_Task instructions_
Recast the part of the records that opens with the line containing "Screen dimensions: 1200x824" and closes with the line containing "click(560, 454)" as a JSON list of strings, one string per line, leaving out blank lines.
_ _ _
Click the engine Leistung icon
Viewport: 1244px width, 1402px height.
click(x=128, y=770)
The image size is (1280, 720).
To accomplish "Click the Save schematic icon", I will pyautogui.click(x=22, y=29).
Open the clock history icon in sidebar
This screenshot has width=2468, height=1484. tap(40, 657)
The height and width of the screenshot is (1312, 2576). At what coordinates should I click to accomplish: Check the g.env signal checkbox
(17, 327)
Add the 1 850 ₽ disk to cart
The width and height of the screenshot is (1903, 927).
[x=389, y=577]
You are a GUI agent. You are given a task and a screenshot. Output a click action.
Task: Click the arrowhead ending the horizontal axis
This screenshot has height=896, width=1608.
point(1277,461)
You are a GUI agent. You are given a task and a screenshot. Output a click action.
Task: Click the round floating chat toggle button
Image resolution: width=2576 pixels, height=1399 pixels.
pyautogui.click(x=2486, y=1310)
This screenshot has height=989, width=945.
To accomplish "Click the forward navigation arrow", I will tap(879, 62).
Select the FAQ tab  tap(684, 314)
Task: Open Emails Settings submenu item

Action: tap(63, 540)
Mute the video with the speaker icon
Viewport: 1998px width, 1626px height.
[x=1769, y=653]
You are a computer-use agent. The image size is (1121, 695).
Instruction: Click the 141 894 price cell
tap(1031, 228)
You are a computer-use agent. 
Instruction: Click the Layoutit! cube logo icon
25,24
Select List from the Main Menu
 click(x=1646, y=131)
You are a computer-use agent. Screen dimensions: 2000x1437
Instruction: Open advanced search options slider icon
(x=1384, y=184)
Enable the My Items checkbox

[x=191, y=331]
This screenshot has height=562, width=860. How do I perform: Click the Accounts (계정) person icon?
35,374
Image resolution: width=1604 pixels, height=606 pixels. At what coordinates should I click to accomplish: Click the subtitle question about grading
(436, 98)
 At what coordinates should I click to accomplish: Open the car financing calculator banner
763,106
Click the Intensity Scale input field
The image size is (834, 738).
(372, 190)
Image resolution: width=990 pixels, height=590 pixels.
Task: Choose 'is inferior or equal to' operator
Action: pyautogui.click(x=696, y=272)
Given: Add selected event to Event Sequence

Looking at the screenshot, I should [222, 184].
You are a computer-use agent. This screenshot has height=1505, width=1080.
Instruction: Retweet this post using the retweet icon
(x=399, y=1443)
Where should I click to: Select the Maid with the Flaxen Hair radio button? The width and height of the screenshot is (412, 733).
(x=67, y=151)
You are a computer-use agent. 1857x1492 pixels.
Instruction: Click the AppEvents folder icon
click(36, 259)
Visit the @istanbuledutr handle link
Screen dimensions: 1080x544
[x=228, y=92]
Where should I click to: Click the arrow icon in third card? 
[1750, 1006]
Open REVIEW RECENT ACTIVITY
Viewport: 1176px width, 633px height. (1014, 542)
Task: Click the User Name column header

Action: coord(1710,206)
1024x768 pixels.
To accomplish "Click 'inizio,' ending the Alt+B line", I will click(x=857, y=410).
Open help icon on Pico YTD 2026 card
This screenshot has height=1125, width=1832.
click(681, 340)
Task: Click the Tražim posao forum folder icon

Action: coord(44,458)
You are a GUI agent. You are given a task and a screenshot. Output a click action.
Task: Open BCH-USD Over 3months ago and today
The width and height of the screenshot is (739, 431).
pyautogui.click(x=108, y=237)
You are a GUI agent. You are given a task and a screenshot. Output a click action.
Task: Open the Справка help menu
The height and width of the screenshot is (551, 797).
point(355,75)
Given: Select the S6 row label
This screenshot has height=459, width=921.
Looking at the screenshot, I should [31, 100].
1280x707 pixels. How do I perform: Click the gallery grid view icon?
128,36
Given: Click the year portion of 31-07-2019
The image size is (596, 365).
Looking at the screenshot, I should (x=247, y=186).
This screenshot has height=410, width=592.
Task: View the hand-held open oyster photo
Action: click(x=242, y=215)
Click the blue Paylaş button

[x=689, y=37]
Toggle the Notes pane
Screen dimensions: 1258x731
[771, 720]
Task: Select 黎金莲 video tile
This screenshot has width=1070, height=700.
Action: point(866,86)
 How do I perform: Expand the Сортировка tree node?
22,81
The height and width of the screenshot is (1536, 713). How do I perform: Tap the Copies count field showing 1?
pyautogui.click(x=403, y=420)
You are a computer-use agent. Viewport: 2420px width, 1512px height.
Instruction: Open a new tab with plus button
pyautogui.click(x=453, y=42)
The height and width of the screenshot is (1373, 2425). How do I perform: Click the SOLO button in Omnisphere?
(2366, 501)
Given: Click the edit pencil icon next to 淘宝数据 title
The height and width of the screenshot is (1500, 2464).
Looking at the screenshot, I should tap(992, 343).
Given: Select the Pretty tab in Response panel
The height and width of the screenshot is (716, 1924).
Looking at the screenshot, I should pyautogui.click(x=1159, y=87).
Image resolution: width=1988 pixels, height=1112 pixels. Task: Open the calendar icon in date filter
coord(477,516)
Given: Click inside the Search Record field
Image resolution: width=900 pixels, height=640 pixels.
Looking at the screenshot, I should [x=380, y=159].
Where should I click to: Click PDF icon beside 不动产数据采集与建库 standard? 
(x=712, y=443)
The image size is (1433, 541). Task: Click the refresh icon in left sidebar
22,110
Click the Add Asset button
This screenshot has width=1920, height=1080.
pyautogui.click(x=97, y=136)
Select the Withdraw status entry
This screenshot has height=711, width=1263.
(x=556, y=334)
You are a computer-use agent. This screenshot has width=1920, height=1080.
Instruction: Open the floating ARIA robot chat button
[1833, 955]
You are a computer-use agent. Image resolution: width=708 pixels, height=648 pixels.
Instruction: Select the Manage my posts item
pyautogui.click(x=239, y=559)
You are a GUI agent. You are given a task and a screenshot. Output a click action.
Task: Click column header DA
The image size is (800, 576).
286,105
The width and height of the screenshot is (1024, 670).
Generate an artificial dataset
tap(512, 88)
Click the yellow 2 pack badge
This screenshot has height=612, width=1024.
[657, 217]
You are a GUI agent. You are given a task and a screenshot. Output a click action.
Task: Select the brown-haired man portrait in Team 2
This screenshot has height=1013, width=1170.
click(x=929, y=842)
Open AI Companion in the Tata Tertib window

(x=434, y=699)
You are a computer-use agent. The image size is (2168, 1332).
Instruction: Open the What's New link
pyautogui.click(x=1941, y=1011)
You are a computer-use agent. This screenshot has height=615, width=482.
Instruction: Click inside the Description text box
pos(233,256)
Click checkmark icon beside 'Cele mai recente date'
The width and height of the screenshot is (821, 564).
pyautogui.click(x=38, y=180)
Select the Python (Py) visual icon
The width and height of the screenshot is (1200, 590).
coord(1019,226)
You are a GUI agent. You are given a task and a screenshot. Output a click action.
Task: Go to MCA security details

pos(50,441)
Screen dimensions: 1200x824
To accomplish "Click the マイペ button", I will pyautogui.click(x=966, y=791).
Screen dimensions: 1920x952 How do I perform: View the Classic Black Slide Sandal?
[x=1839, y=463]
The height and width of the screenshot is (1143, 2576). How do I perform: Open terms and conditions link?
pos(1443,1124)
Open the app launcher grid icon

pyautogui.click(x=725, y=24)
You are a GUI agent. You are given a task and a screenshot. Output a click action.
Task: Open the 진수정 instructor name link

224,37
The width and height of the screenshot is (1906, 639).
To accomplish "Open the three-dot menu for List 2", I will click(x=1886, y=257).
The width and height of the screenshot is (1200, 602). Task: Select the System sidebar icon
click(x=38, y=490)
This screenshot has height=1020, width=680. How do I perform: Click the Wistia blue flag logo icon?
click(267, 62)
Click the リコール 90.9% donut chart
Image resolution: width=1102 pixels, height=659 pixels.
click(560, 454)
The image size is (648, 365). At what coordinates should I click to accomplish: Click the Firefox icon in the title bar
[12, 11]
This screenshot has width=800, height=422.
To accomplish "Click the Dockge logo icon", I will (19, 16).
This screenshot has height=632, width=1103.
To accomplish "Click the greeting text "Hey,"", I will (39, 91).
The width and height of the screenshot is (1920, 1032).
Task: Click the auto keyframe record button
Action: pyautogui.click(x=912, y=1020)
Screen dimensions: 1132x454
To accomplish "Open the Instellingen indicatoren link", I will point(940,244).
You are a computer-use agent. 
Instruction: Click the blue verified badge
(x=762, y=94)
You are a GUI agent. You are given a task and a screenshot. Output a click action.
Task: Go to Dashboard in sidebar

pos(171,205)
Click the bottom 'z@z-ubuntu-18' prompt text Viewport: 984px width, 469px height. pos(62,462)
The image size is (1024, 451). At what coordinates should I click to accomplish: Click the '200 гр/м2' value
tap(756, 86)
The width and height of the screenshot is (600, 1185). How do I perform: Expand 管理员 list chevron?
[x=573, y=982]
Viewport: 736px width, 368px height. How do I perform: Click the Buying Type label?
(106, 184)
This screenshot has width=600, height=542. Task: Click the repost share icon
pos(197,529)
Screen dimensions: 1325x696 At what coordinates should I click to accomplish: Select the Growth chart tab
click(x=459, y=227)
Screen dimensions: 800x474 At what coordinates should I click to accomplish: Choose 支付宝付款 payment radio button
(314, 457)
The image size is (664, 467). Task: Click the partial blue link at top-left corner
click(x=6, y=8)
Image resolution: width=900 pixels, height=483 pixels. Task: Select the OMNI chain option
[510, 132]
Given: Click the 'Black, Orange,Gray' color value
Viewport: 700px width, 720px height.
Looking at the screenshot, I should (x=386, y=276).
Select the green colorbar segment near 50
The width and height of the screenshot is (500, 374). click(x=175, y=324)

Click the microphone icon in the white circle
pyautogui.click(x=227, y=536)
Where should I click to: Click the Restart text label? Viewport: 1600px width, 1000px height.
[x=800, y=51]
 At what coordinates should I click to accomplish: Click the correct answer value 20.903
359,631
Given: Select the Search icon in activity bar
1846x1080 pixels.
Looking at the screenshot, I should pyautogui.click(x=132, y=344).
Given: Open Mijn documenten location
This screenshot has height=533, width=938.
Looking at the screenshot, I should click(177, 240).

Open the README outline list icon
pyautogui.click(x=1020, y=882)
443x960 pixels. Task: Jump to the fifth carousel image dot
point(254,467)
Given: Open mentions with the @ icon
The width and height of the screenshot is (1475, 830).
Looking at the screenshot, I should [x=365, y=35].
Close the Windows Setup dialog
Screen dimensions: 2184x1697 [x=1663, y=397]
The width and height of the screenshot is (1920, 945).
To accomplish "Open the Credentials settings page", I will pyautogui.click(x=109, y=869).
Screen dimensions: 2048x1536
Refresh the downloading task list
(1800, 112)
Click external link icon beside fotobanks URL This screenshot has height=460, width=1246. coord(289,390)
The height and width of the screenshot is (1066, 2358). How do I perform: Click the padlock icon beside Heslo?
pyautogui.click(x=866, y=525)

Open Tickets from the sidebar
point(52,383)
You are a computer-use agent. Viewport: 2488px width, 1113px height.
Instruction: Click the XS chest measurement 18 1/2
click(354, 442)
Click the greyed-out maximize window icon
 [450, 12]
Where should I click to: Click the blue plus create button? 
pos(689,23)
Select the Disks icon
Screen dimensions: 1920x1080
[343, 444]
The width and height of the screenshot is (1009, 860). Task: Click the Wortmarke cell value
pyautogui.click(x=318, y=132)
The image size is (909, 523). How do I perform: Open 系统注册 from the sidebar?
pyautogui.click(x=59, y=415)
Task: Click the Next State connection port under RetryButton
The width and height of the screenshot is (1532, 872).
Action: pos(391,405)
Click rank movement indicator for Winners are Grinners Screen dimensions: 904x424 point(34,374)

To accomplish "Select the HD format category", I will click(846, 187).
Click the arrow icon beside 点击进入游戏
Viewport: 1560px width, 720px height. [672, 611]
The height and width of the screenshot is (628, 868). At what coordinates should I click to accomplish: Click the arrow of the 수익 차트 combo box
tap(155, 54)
_ _ _
_Full answer_
[
  "Screen dimensions: 1200x824",
  "To accomplish \"Click the マイペ button\", I will pyautogui.click(x=966, y=791).",
  "Screen dimensions: 1920x952 How do I perform: View the Classic Black Slide Sandal?",
  "[x=1839, y=463]",
  "The height and width of the screenshot is (1143, 2576). How do I perform: Open terms and conditions link?",
  "pos(1443,1124)",
  "Open the app launcher grid icon",
  "pyautogui.click(x=725, y=24)",
  "You are a GUI agent. You are given a task and a screenshot. Output a click action.",
  "Task: Open the 진수정 instructor name link",
  "224,37",
  "The width and height of the screenshot is (1906, 639).",
  "To accomplish \"Open the three-dot menu for List 2\", I will click(x=1886, y=257).",
  "The width and height of the screenshot is (1200, 602). Task: Select the System sidebar icon",
  "click(x=38, y=490)",
  "This screenshot has height=1020, width=680. How do I perform: Click the Wistia blue flag logo icon?",
  "click(267, 62)",
  "Click the リコール 90.9% donut chart",
  "Image resolution: width=1102 pixels, height=659 pixels.",
  "click(560, 454)"
]